All this bad news might also be
seen as good news. That nations fall and
temples are destroyed and people are arrested, isn’t all bad news. It is good news to any who have been
oppressed by the nation, who were kept in poverty because of that nation, who
were overtaxed, who were required to jump through impossible hoops. That a religious institution should fall
would be good news for those who were told by a twisted religion that they were
to blame for their illness and poverty, for those who were kept in ignorance of
the power structure so they could never challenge it or understand and share in
religion’s true liberating power. It
isn’t that people want wars and famines and earthquakes and crumbling nations
and people to die, but since these things do happen, can God make something new
out of that, and give a fresh start, give life to all the people instead of a
few?
That was the situation for
Luke’s audience. They watched their
temple looted and burned. They watched
wars and insurrections take the lives of good and bad people. They had been betrayed and handed over by
family members. But they knew this was
not the end of the story.
The good news for this morning
is that God has a way of taking what we would call an ending and making new life
out of it. This is death and
resurrection. This is the story of the
liberation of the slaves in Egypt and bringing them through the wilderness to
new life.
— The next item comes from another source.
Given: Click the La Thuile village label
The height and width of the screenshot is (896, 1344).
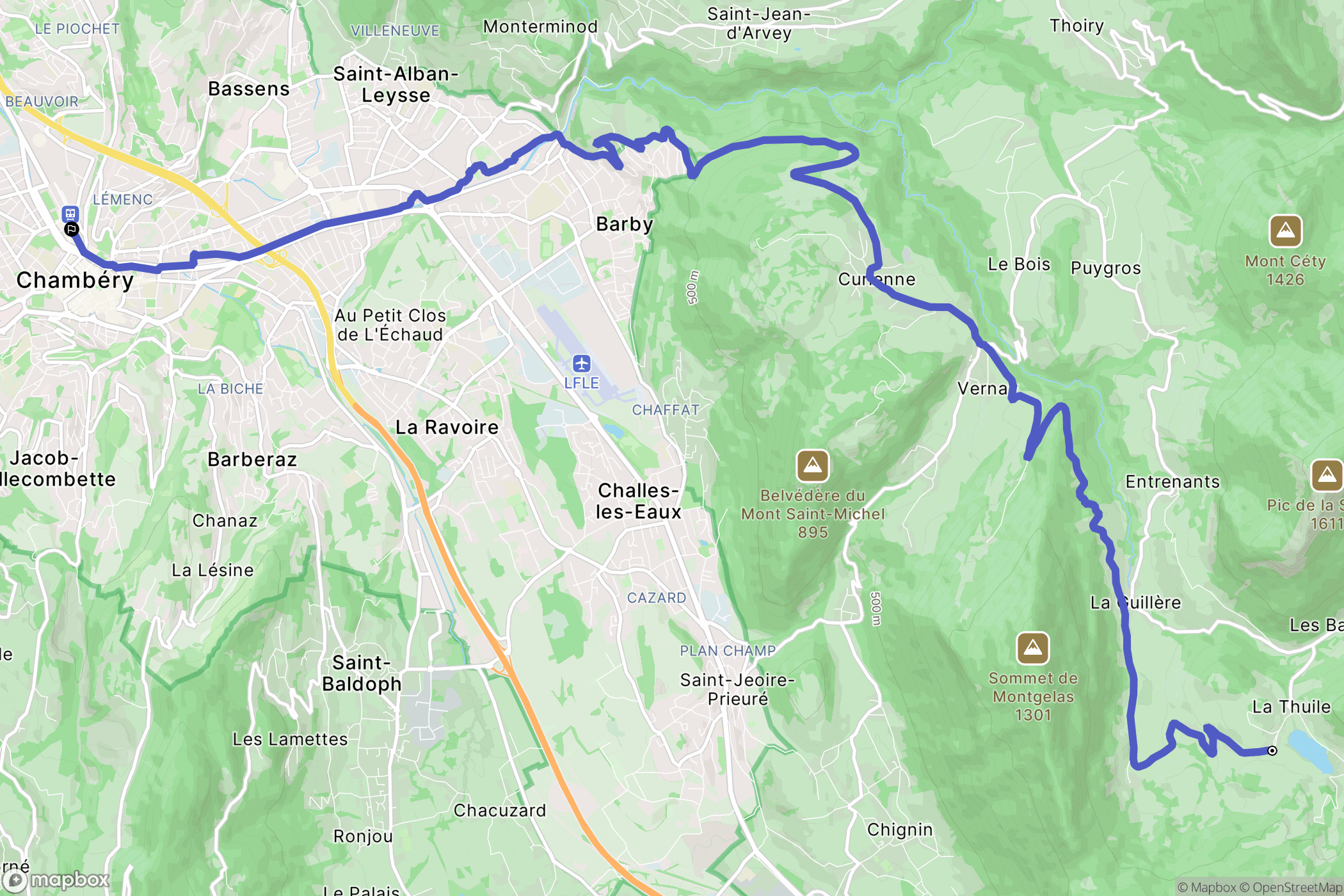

This is the story of Noah and
the flood and the new life that flourished after with a fresh start, not only
for all people, plants, and animals, but with God promising never to do that
again. This is the story of the woman at
the well who was snubbed by everyone in town, and how when it seemed her life
was meaningless and hopeless, she met Jesus who told her everything she had
ever done.
Earthquakes—not the end!
War-- not the end!
Betrayal--- not the end!
Wildfires-- not the end!
Nations falling-- not the end!
Impeachment trials-- not the
end!
Church roof leaks-- not the end!
Death-- not the end!
We
have God, the Spirit of Life, which cannot be killed. This Gospel says that people will cry out
that it’s the end and they will say they have the answers. Don’t listen to that. That makes more anxiety and makes people do
things in anxiety that are not the will of God.
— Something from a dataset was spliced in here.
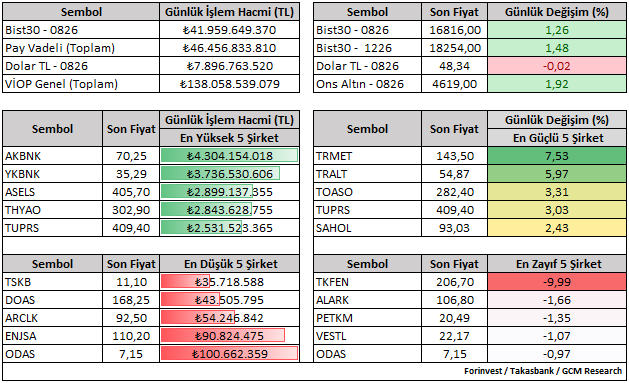Select the PETKM symbol cell

(x=367, y=318)
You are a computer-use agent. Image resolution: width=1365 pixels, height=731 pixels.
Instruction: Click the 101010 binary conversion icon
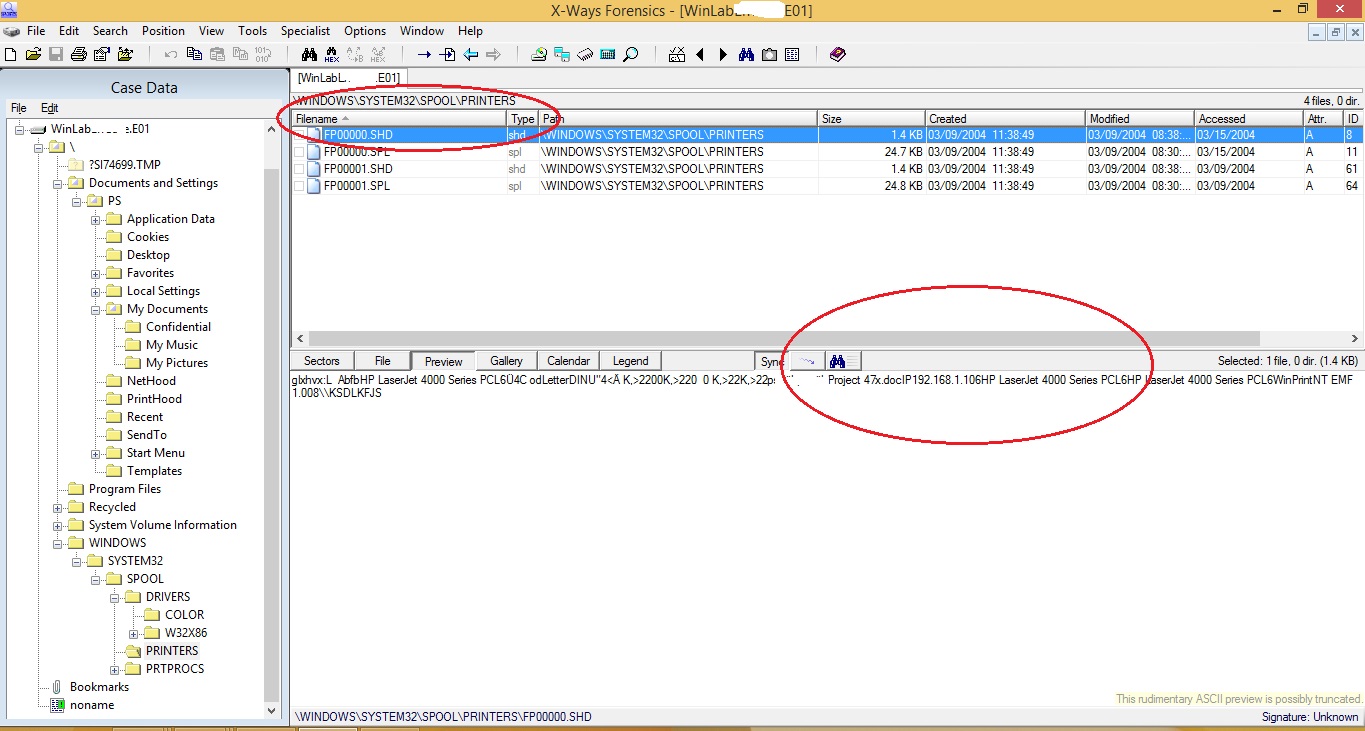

Instead, stay calm, and remember the God of new life. Remember all the stories of God bringing the
people through crisis after crisis in the Bible. God is still doing that today.
To
me the little things add up and cause me a lot of stress, until I read the good
news in this Gospel:
Late
to a meeting-- not the end!
Forgot
someone’s name-- not the end!
Had
a disagreement with a friend-- not the end!
Burned
dinner-- not the end!
Lost
my temper with my kid-- not the end!
The
candles wouldn’t light in remembrance of the saints-- not the end!
Even divorce and terrible
illness, pain, kids who have wandered from the church or made one bad decision
after the other, family members not speaking to each other—it’s still not the end! God is on this painful journey with us and
there is still more of this journey to go.
It’s not the end of the story that God is still writing.
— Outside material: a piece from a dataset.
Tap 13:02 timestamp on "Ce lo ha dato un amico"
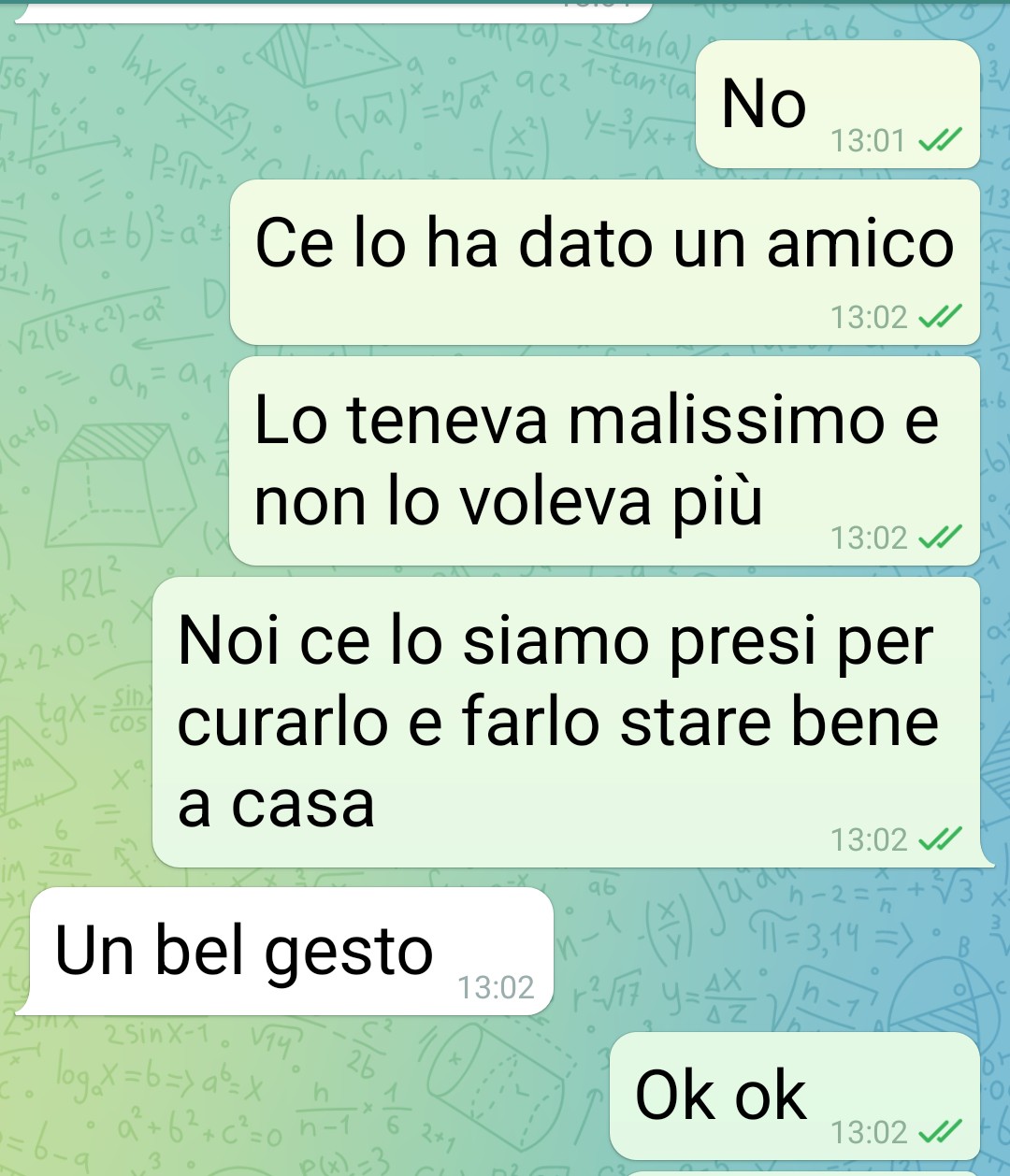 click(869, 318)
God has written the end of that
story and in that story all creation in heaven and on earth are gathered together
and united, nothing can separate us from the love of God in Christ Jesus, all
tears will be dried, all prodigal sons will coming running home to dad, all the
prison doors will spring open.
It is wonderful to build
beautiful places of worship and welcome and to use God’s gifts to repair old
roofs, as long as we remember that isn’t the point to benefit mostly
ourselves. God requires that we use the
gifts that God has let us borrow for a little while, to relieve the suffering
of the little people, the hurting people, the invisible people, the
despised. I do think you’ve got a good
handle on that, Spirit of Life, and I’m excited to enter this time with you,
that is in some ways an ending, the old year passing by, all the endings,
griefs and losses, all the hurts you’ve experienced here and at other
congregations, and looking at all of them and saying, that is not the end. There is new life, there is hope, let’s see
what good God is doing, freeing, forgiving, loving, and forming into community.